Cette initiative s’inscrit dans un contexte où la moitié de la population camerounaise est âgée de moins de 18 ans et particulièrement exposée aux conséquences des conflits et des catastrophes naturelles. Les régions de l’Extrême-Nord, frappée par Boko Haram, ainsi que le Nord-Ouest et le Sud-Ouest, en proie à une crise sociopolitique depuis 2016, sont particulièrement vulnérables. Certaines zones urbaines fragiles font également face à des défis sociaux et environnementaux importants. Dans le cadre de ce partenariat, les jeunes bénéficieront de formations pratiques sur les premiers secours, la gestion des catastrophes et la protection des droits de l’enfant. Des équipements spécifiques seront également fournis pour soutenir l’action communautaire et la protection de l’environnement. Ces actions visent à transformer les connaissances en compétences concrètes et mobilisables en situation de crise.
En soutenant l’engagement des jeunes et en renforçant les capacités des communautés, nous investissons dans des solutions durables qui protègent les droits des enfants aujourd’hui et construisent un avenir plus résilient pour demain
, a expliqué Nadine Perrault, représentante de l’Unicef au Cameroun.
Le protocole signé prévoit également l’implication des entreprises turques et de la diaspora camerounaise dans le financement et l’accompagnement des initiatives locales portées par les jeunes.

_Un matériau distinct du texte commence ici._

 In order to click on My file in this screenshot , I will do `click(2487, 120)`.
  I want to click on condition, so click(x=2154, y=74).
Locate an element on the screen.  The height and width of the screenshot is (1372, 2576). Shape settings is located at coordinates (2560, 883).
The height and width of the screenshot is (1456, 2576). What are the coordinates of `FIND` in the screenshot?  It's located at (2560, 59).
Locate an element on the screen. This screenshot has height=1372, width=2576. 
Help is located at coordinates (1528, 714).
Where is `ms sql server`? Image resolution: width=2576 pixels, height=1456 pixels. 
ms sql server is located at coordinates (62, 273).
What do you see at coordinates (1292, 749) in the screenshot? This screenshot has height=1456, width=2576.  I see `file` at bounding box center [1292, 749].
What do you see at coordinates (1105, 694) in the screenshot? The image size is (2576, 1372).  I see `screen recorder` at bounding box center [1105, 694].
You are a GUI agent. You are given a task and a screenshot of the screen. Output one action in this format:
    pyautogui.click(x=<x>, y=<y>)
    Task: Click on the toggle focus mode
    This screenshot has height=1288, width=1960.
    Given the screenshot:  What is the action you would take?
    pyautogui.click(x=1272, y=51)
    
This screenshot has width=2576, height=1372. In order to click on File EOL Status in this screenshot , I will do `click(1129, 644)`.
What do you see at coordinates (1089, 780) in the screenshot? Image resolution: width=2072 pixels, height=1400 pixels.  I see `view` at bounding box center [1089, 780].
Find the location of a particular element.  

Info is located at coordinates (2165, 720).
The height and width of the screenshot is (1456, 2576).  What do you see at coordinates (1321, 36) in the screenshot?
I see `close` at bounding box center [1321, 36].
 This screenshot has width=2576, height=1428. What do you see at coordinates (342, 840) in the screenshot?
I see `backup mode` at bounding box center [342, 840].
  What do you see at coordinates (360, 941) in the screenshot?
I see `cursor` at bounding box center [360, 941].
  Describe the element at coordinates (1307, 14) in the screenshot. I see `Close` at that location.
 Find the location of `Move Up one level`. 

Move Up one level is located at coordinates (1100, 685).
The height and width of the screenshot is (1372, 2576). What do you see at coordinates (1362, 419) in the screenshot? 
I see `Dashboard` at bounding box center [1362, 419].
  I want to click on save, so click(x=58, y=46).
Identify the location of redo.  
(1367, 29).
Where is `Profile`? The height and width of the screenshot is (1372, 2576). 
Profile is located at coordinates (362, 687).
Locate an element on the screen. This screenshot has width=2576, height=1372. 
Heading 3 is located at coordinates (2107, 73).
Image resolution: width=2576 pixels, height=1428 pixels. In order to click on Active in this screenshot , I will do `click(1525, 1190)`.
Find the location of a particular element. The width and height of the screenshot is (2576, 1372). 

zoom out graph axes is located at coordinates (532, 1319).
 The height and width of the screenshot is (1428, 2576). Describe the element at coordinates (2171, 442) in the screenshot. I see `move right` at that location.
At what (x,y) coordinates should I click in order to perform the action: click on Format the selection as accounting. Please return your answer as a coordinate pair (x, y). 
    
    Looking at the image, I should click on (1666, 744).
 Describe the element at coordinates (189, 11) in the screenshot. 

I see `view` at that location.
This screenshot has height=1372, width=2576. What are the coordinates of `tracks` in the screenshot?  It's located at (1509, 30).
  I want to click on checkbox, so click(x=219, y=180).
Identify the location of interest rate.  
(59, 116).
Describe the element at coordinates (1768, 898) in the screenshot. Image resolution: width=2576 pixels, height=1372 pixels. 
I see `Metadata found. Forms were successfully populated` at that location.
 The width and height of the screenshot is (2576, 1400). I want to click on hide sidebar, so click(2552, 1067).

« Nous souhaitons soutenir des actions concrètes tout en mobilisant les entreprises et la diaspora pour promouvoir les droits de l’enfant au Cameroun »
, a déclaré Melih Çağatay Artunay, coordinateur de Tika au Cameroun.
Cette collaboration s’inscrit dans une dynamique plus large de partenariats internationaux. Le Cameroun travaille avec l’Union européenne sur des programmes de résilience et de protection de l’enfance, avec la Banque mondiale sur le développement humain et les filets sociaux, et avec le Programme des Nations unies pour le développement (PNUD) sur la gouvernance locale, l’emploi des jeunes et l’adaptation au changement climatique. L’ensemble de ces actions montre la volonté du pays de bâtir un écosystème d’alliances au service de la jeunesse et de la résilience nationale. Ces initiatives s’inscrivent dans la mise en œuvre des Objectifs de développement durable (ODD). Elles contribuent notamment à la réduction de la pauvreté, à l’accès à l’éducation et à la santé, à l’égalité de genre, à l’action climatique et au renforcement des partenariats internationaux.
En intégrant les droits de l’enfant dans les politiques publiques et en mobilisant les acteurs économiques et sociaux, le Cameroun entend promouvoir un modèle de développement plus inclusif et durable. Dans un contexte de crises humanitaires et climatiques de plus en plus fréquentes, ces alliances pourraient permettre de transformer la vulnérabilité en opportunités et de donner aux jeunes les moyens d’agir pour eux-mêmes et pour leur communauté.